WUSA-TV reporter John Henry tweeted on Thursday that many people who live in the Capitol Hill neighborhood do not want a permanent fence, including Washington, D.C., Democratic council member Charles Allen.

Allen — who represents Ward 6, which includes part of Capitol Hill — said, “Our neighborhoods go right up next to the Capitol.”

“The Capitol is part of our community,” he added. “It’s the front yard for many people.
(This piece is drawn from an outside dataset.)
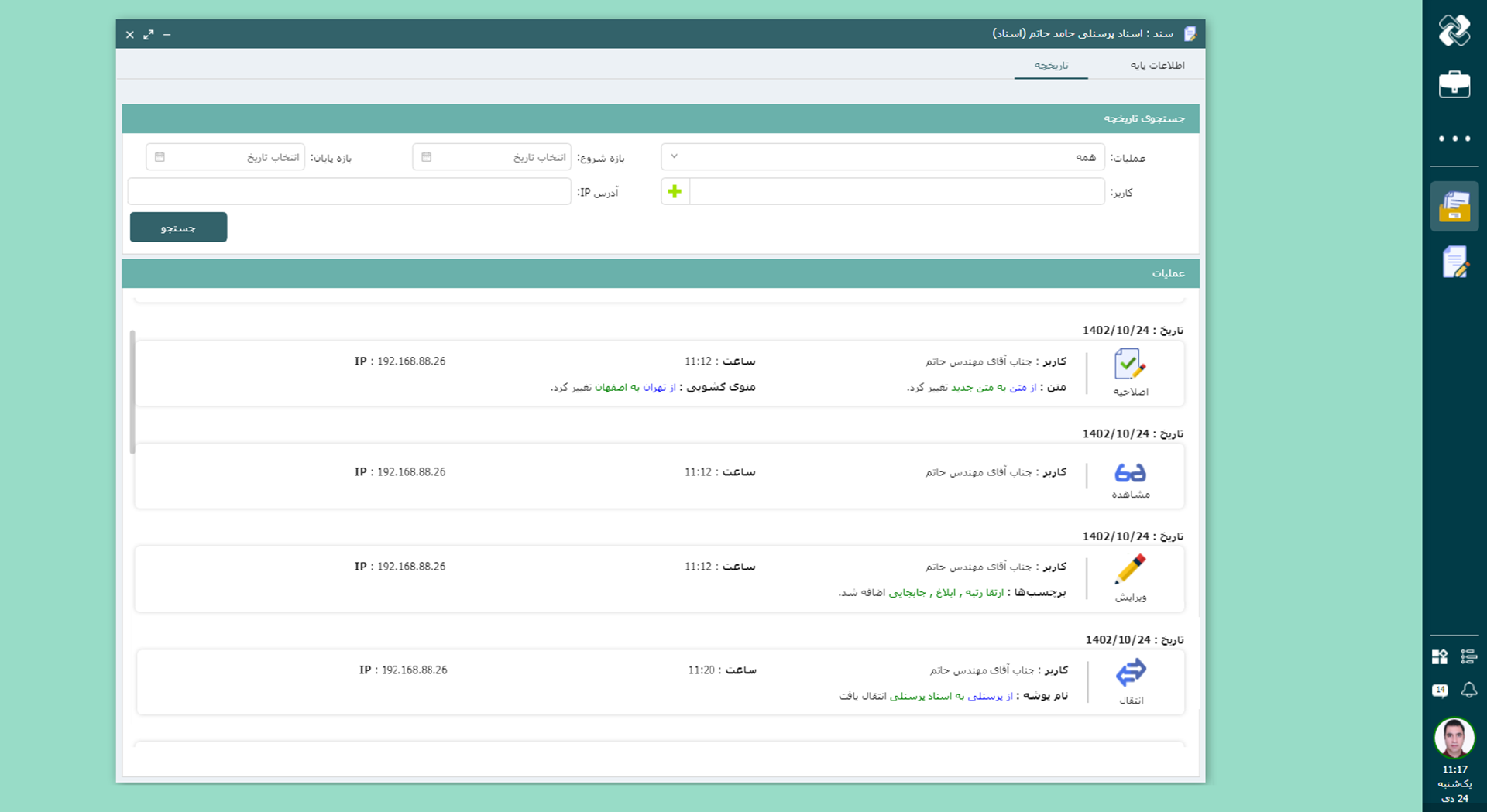The width and height of the screenshot is (1487, 812).
Task: Select the تاریخچه tab
Action: click(1051, 65)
It’s a public space that we enjoy.”

The security failures of Jan. 6 should not “become an excuse to just harden the perimeter blocks and blocks out and take away the People’s House from the people,” Allen said.

“They’re building a fortress to keep the people out, and I don’t think that’s right.”
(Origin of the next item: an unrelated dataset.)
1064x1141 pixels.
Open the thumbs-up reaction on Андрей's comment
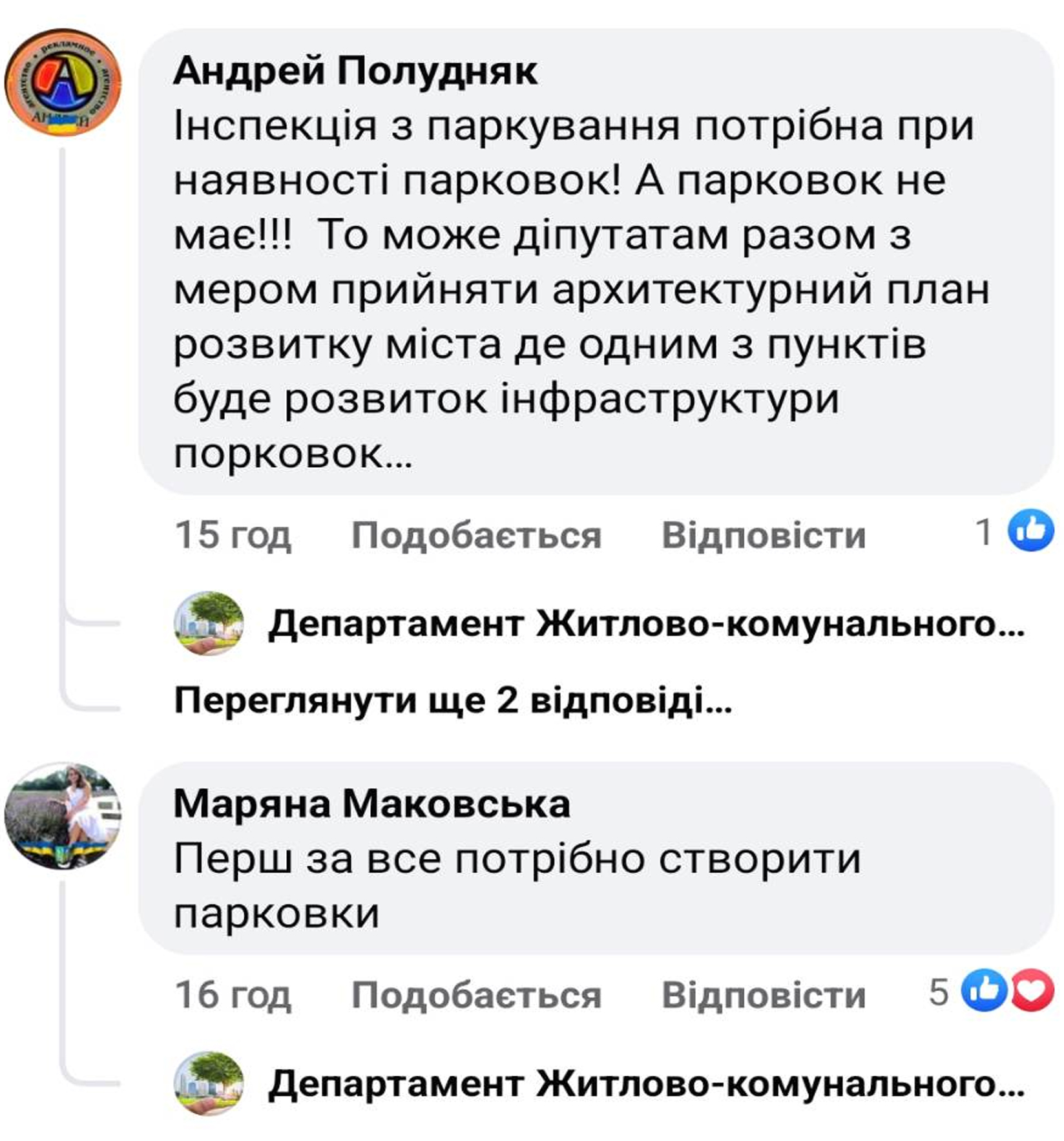click(1030, 531)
NBC News Capitol Hill correspondent Kasie Hunt agreed with Allen’s concerns.

“There’s no question the failure to establish a perimeter around the Capitol complex was an enormous (if not the central) failure on Jan. 6,” she tweeted. “But it is worth considering what we stand to symbolically lose by putting up a permanent fence around the People’s House.”

“Right now, the Capitol complex is designed to be accessible to Americans,” Hunt continued. “There is a lawn in the front where local parents take their children to go sledding.”

The reporter argued that even if the current perimeter of the fencing were shrunk down to encircling the Capitol itself, it would “dramatically change the democratic character of the building, the nature of the surrounding neighborhood and, really, send a stark message to the world about American democracy.”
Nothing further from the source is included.